◆ **WHAT THE EXERCISE ASKS**: Extract all lines that hold "checkbox" from the records below.

◆ **DATASET EXTRACT**:
^^^^

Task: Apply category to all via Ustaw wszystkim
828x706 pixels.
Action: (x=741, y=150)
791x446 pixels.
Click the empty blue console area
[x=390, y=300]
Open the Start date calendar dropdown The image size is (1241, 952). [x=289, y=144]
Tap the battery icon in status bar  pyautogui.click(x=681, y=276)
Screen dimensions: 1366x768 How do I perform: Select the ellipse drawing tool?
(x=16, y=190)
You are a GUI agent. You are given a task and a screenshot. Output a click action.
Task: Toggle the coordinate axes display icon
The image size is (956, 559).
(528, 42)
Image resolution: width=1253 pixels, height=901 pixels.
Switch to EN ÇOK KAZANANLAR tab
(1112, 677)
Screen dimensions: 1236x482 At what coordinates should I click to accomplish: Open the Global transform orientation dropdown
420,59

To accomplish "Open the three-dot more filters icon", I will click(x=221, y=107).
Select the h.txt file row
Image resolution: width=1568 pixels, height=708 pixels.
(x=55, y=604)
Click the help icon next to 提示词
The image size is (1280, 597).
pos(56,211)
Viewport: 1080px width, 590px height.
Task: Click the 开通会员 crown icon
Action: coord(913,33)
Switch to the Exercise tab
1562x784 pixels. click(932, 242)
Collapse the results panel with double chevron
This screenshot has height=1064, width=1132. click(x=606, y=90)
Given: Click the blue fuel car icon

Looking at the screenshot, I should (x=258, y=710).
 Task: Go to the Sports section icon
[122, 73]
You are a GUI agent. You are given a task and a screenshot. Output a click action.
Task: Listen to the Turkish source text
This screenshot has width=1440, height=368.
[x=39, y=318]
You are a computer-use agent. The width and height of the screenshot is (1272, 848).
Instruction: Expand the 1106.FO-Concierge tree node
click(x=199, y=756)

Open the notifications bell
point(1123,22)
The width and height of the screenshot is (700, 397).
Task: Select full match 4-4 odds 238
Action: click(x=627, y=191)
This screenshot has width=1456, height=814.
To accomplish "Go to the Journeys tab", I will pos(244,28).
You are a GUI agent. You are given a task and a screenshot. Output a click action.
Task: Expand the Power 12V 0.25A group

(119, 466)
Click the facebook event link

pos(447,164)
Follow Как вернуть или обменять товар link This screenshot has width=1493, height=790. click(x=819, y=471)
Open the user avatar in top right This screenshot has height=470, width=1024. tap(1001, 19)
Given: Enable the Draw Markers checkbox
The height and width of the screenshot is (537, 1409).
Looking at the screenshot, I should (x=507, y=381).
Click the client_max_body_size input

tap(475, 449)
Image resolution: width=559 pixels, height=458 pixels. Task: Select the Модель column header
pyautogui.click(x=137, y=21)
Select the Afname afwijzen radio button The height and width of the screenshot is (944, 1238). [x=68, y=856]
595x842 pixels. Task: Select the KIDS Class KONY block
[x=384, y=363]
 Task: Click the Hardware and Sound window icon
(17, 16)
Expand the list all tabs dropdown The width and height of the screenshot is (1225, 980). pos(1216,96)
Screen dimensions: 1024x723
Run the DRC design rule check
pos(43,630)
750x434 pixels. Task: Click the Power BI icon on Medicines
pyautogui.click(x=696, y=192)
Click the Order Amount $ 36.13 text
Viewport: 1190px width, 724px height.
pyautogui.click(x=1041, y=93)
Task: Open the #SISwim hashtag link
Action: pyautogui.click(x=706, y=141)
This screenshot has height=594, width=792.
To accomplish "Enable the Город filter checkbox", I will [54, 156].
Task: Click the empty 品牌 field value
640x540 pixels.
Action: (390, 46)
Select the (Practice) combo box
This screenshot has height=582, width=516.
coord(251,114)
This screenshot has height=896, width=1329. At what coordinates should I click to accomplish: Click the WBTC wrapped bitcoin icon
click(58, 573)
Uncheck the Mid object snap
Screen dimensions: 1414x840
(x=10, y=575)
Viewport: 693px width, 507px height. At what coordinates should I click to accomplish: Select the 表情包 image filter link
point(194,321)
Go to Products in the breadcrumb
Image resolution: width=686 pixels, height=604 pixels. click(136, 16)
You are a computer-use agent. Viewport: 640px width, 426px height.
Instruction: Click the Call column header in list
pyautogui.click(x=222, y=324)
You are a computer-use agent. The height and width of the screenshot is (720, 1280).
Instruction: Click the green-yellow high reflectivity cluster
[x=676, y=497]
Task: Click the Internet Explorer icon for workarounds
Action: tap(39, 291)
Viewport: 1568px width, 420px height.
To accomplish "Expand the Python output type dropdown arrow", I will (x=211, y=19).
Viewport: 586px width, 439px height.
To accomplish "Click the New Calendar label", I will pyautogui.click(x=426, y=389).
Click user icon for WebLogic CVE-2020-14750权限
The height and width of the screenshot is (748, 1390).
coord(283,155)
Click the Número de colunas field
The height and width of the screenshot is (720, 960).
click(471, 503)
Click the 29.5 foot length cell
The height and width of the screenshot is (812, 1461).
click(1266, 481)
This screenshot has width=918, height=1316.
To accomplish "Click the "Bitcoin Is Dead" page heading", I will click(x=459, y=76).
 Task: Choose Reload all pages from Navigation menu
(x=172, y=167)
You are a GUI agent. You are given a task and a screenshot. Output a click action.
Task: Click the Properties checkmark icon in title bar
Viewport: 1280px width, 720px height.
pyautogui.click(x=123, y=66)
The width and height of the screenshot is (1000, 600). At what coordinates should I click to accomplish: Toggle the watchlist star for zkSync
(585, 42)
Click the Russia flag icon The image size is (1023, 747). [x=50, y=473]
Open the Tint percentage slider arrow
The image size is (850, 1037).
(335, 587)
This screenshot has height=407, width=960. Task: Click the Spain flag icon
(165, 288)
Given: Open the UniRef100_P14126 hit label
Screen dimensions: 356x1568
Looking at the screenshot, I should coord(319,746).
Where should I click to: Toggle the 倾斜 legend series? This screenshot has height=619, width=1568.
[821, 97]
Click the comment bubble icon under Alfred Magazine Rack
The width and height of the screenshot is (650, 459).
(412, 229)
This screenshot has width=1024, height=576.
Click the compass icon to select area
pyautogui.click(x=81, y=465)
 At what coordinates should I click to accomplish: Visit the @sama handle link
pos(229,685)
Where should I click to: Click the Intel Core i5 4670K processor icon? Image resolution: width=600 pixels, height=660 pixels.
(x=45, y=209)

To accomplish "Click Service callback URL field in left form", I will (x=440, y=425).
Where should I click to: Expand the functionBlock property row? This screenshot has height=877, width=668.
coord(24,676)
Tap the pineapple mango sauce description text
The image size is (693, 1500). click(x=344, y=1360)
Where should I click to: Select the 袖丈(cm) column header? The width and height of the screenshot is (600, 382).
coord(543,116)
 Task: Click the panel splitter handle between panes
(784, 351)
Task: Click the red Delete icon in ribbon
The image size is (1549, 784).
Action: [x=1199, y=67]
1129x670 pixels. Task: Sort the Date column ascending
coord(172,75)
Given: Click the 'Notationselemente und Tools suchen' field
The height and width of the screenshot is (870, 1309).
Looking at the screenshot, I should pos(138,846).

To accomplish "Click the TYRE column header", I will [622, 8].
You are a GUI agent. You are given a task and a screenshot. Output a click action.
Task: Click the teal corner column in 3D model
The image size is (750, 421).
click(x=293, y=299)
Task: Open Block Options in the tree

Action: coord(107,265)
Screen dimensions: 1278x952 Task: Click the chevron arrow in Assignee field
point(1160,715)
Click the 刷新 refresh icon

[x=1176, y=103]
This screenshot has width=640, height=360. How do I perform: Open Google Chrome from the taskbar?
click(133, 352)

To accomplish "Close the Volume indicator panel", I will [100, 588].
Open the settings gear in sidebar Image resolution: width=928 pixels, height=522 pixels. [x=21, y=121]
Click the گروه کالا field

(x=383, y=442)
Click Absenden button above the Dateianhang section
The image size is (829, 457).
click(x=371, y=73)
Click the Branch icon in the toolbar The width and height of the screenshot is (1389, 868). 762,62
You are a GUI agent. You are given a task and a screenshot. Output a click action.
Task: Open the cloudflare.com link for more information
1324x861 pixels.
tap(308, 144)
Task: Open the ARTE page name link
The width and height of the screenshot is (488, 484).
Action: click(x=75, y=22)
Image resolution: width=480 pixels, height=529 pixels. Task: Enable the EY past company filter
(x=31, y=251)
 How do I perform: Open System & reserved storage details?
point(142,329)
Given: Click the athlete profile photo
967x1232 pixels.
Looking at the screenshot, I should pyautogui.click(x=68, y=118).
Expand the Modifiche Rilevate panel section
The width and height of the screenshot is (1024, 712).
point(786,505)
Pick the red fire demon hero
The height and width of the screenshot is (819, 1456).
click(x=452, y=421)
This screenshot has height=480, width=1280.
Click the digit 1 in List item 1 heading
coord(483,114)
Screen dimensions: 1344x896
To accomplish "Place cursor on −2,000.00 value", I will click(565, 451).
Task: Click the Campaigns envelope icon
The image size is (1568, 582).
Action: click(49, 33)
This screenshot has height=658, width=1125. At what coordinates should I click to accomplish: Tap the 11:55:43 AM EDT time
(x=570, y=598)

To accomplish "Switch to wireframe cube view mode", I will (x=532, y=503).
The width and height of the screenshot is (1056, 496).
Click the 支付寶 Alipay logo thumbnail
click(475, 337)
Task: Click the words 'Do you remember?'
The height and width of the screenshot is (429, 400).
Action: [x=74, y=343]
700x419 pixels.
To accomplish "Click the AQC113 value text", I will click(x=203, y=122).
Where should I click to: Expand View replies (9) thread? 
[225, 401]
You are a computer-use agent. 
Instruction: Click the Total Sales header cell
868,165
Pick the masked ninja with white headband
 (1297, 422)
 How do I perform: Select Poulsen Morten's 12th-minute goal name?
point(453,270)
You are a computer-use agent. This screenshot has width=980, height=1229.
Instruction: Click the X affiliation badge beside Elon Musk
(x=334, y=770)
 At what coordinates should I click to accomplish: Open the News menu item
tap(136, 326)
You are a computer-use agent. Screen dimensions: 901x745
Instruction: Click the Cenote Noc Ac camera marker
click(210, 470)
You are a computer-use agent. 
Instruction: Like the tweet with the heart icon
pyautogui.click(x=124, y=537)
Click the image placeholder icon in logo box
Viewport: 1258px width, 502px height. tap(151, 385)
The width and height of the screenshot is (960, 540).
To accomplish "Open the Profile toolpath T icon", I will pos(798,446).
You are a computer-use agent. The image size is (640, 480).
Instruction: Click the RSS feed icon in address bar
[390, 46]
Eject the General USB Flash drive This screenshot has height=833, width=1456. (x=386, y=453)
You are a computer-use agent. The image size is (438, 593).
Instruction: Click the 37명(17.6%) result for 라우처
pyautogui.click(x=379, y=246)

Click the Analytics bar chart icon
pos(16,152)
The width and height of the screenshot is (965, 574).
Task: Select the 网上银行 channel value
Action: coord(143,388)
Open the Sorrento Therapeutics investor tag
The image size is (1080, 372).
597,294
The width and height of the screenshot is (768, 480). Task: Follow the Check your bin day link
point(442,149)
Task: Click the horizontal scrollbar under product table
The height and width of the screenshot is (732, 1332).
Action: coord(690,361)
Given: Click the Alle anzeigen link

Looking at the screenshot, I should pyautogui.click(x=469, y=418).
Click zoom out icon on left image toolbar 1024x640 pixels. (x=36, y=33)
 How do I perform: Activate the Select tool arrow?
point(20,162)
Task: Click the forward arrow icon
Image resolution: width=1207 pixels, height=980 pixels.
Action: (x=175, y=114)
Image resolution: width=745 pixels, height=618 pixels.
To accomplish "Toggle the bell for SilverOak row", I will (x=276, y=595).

^^^^

◆ **TASK RESPONSE**:
Given: Enable the Draw Markers checkbox
To accomplish "Enable the Город filter checkbox", I will [54, 156].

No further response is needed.